Scientists Figure Out Why Elephants' Skin Is So Cracked


Whether an elephant is young or old, it will have cracked scaly skin -- for a good reason. Digital Vision/Getty Images

Unlike most newborn creatures, elephants look geriatric right out of the womb, thanks in large part to their loose-fitting, wrinkly skin. But elephants aren't manipulating the system to collect Social Security early – their cracked skin is a clever evolutionary adaptation that protects the animals from the sun's intense rays.

African bush elephants are pachyderms (based on Greek word that means "having thick skin"), a group of large animals like hippos and rhinoceroses. These enormous warm-blooded animals can weigh around 11 tons (9.8 metric tons) and measure up to 13 feet tall (3.9 meters) at the shoulder. In short, it's a lot of flesh and bone, all baking in and absorbing often brutal African heat. And as it turns out, elephants can't sweat. Are you perspiring with sympathy yet?

Michel Milinkovitch, professor at the Department of Genetics and Evolution in the University of Geneva (UNIGE) Faculty of Science and group leader at the SIB Swiss Institute of Bioinformatics, led a team of researchers that went more than skin deep in their studies of pachyderm epidermis. Using light and electron microscopes, along with intricately detailed computing modeling, the researchers were able to determine the cause of the scaly skin. (Their research was published in the journal Nature Communications on Oct. 2. 2018).

For starters, the scientists found that the crackled appearance of elephant skin, is not a sign of aging or skin shrinkage, as is often the case with other species. Rather, it is a purposeful design resulting from the stress of the skin bending. These cracks allow the skin to retain moisture and dirt, which reduces the harmful effects of the sun and prevents wild swings in body temperature. The barrier also wards off some types of pests and parasites.

Elephant skin, unlike human skin, is resistant to shedding, so the layers – particularly the super-tough top layer, the stratum corneum -- stick around longer before sloughing off. It also has a lot more keratin (the stuff that makes up fingernails) than human skin, so it's more durable. As this thick hide is subject to everyday movement, like bending and twisting, it quickly wrinkles, with layer upon layer of wrinkly skin serving as a complex system of channels that capture and hold moisture and dirt.

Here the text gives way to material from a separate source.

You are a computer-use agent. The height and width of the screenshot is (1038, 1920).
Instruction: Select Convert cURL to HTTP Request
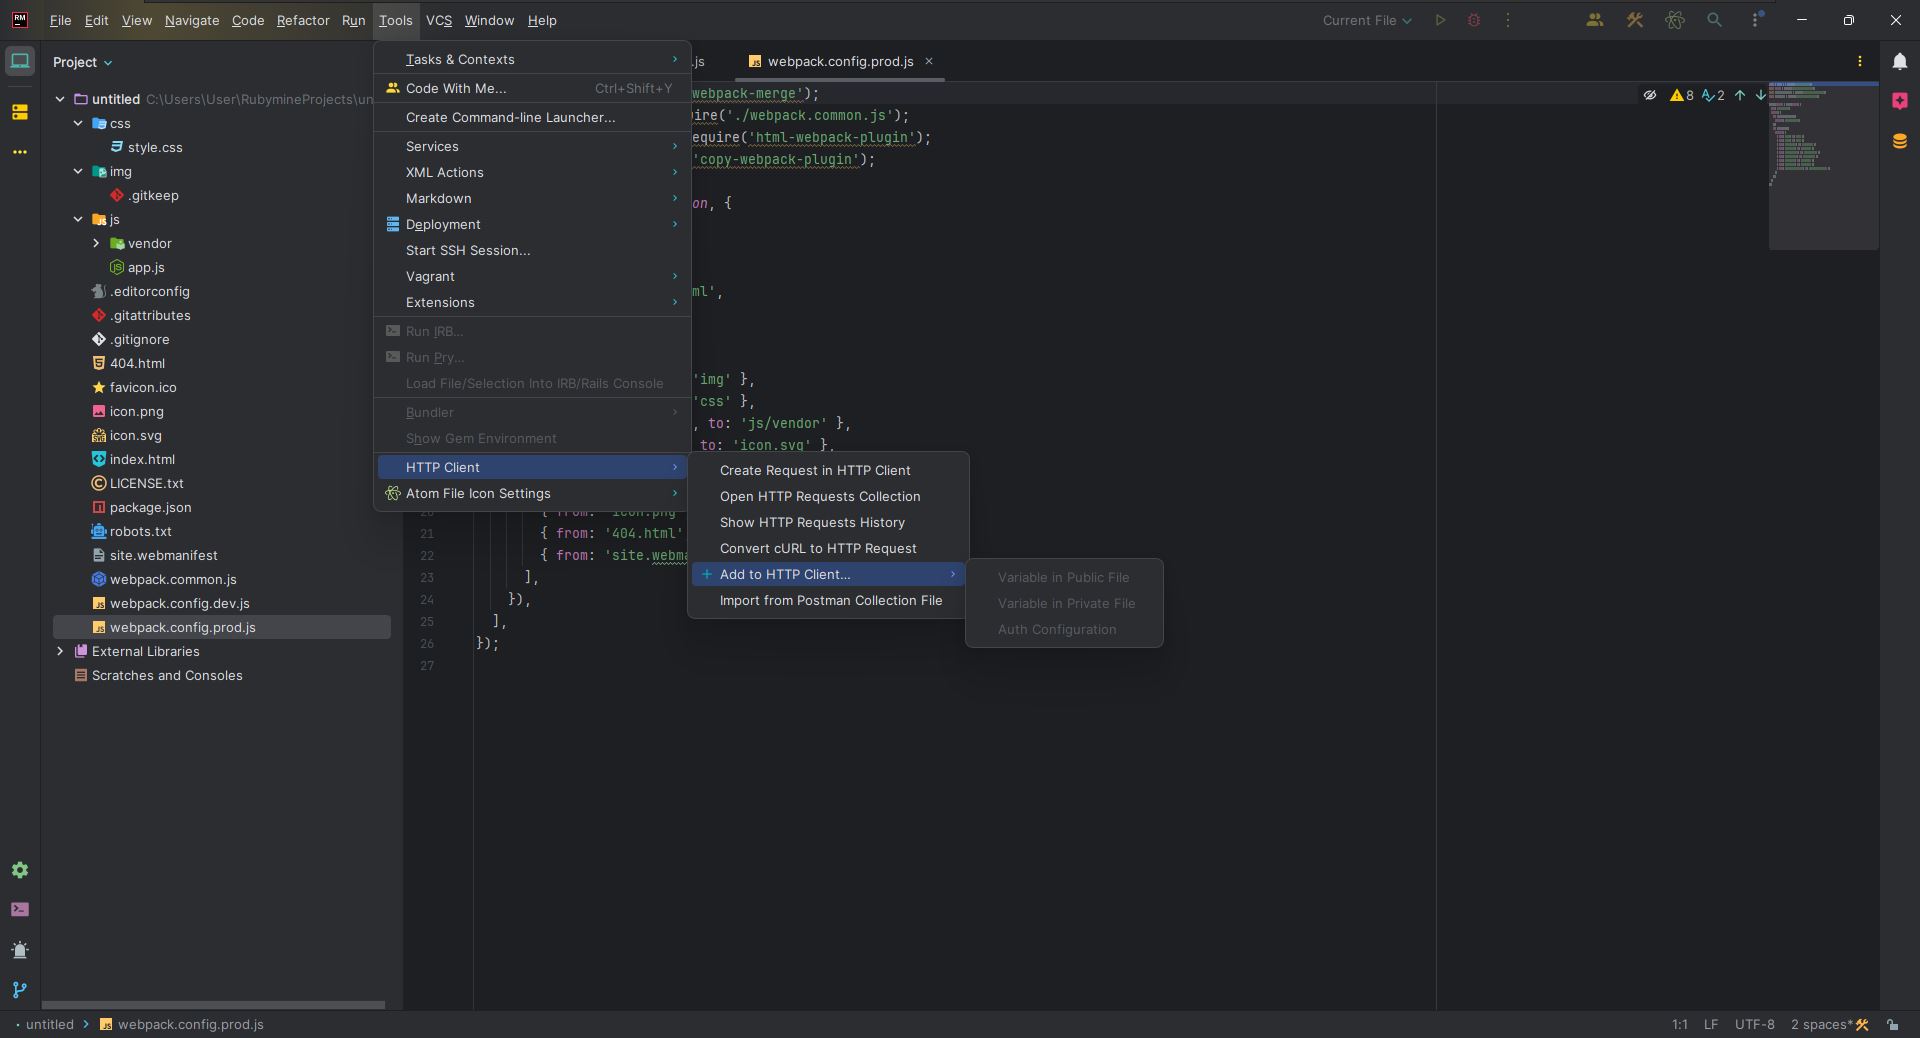coord(817,548)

A closeup of an elephant's skin.
Jose A. Bernat Bacete/Getty Images

So when you see elephants basking in sloppy pools, spraying water and mud to and fro, they aren't just doing it for the hilarity. The filthy goo settles into the teensy cracks in their skin, some of which are just a micrometer across, about 50 times smaller than the naked human eye can detect. Continually wetted, the skin remains permeable, helping the animals stay cooler.

Interestingly, elephant skin doesn't just randomly wrinkle — it cracks in geometric shapes that approximate other common sights in our world, from drying mud to heat-shattered asphalt, or even geometrically precise rock breakage like the Giant's Causeway in Ireland. The result is a durable cooling system that keeps these gigantic mammals from cooking in their own thick skin on steamy summer days.